## Exercise
In the records below, copy the line that contains "The width and height of the screenshot is (988, 478)." and each line after it, word for word, through the last.

## Given entries
********

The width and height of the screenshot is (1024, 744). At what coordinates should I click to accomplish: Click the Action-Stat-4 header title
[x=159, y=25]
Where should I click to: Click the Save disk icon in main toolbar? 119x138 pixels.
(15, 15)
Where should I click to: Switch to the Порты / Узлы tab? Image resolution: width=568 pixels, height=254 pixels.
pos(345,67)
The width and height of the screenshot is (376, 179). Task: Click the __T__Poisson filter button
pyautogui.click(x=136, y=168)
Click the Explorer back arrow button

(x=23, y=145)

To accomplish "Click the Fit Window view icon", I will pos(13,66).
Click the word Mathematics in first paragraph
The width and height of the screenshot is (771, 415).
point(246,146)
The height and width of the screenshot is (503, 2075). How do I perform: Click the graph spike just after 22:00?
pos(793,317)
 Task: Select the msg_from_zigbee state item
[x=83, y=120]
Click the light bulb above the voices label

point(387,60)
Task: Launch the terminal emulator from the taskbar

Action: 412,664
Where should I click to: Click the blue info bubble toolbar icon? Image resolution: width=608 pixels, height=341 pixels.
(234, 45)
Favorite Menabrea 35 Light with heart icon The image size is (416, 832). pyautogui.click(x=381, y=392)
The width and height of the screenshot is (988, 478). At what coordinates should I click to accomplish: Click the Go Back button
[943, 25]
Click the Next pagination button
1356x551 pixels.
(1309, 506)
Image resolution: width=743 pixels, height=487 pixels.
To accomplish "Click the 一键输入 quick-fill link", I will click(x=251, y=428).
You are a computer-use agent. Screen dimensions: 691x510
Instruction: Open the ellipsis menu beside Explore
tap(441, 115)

********

## Problem solution
The width and height of the screenshot is (988, 478). At what coordinates should I click to accomplish: Click the Go Back button
[943, 25]
Click the Next pagination button
1356x551 pixels.
(1309, 506)
Image resolution: width=743 pixels, height=487 pixels.
To accomplish "Click the 一键输入 quick-fill link", I will click(x=251, y=428).
You are a computer-use agent. Screen dimensions: 691x510
Instruction: Open the ellipsis menu beside Explore
tap(441, 115)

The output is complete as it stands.